Nouvelle représentativité patronale : "Une cartographie difficile"

La Marseillaise du 17/07/12 par Angélique Schaller

Syndicats d’employeurs
> Nouvelle représentativité patronale : "Une cartographie difficile"

Publié le mardi 17 juillet 2012

Etat des lieux, options possibles pour une nouvelle représentativité, débat politique en cours : le sociologue Michel Offerlé fait le point sur les organisations patronales.

Quel est l’état des lieux de la représentation syndicale patronale ?
On considère que les organisations patronales représentatives sont celles acceptées par l’Etat et les partenaires syndicaux.

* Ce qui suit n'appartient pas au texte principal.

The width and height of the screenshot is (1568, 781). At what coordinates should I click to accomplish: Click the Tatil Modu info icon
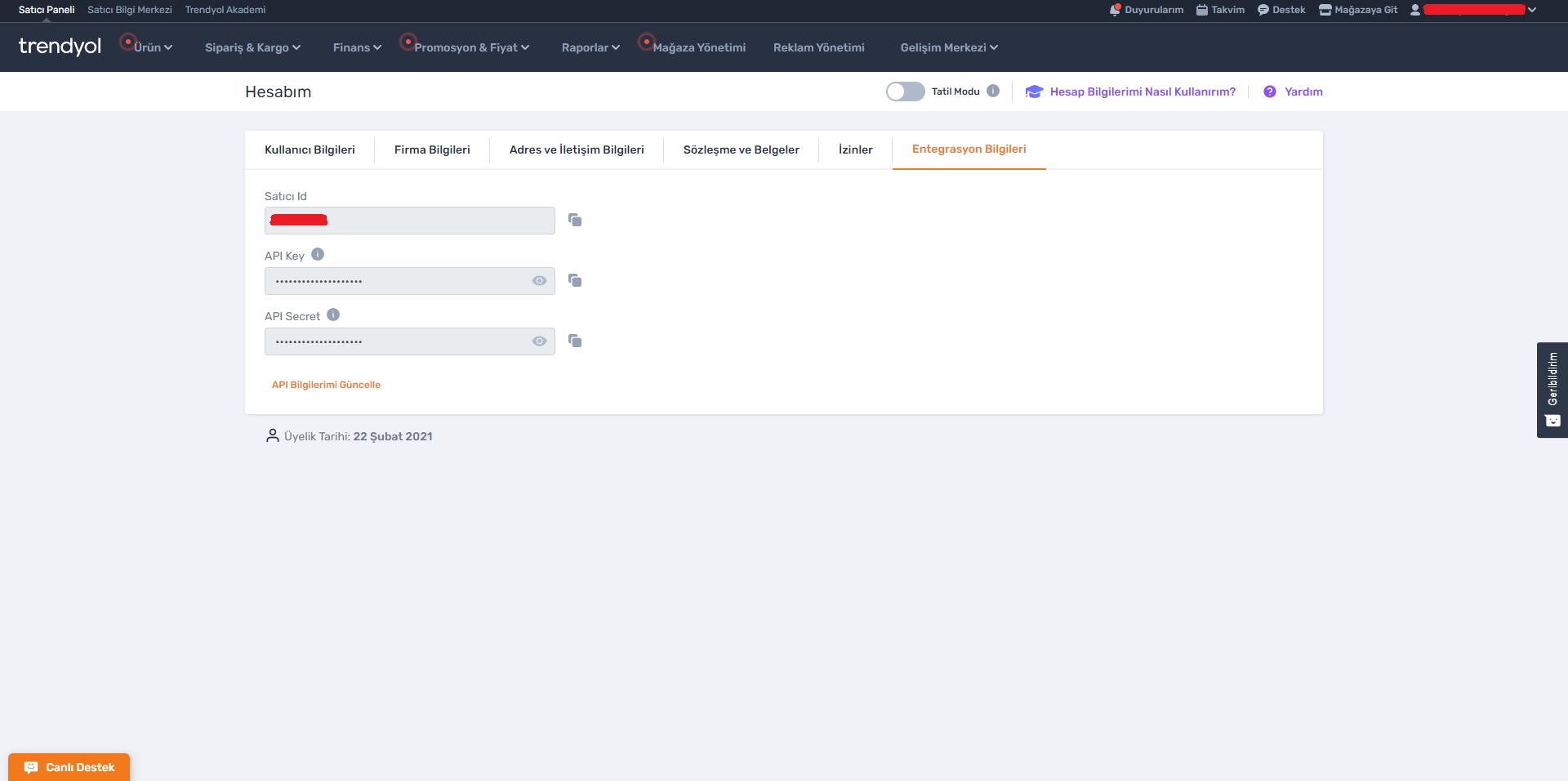pos(993,91)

Aujourd’hui, sont ainsi reconnues comme telles par accord tacite les trois centrales généralistes que sont le MEDEF (Mouvement des Entreprises de France), la CGPME (Confédération générale du patronat des petites et moyennes entreprises) et l’UPA (Union professionnelle artisanale). L’UNAPL (Union nationales des professions libérales) et la FNSEA pour l’agriculture sont représentatives sur un certain nombre de points même si elles ne participent pas aux négociations interprofessionnelles. Enfin l’USGERES – Union de syndicats et groupements d’employeurs représentatifs dans l’économie sociale – est en quête de représentativité. Il y a aussi des organisations patronales qui ne sont pas confédérées dans des secteurs comme la culture ou le cinéma.
Il faut comprendre que c’est un lacis complexe où, de surcroît, les adhésions multiples sont possibles…. Il n’est en effet pas rare de rencontrer des entrepreneurs ignorant qu’en adhérant à une fédération ils relèvent de la CGPME et ou du MEDEF sans le savoir . Bref, une cartographie précise est difficile.

Il y a aussi des clubs, des instituts ?
Oui, des structures qui, sans être représentatives, sont importantes. Ainsi, l’Association Française des Entreprises Privées (AFEP). Pas de site internet, pas de vitrine …. A mi-chemin du groupe d’intérêt économique et du think tank, elle regroupe les grands patrons internationaux qui sont peu présents au Medef.. Il y a aussi un kyrielle de clubs avec plus ou moins de consistance, et des think tanks patronaux comme l’Institut de l’entreprise ou l’Institut Montaigne ; et enfin les Chambres de commerce et d’industrie et les chambres de métiers qui ne sont pas des associations volontaires.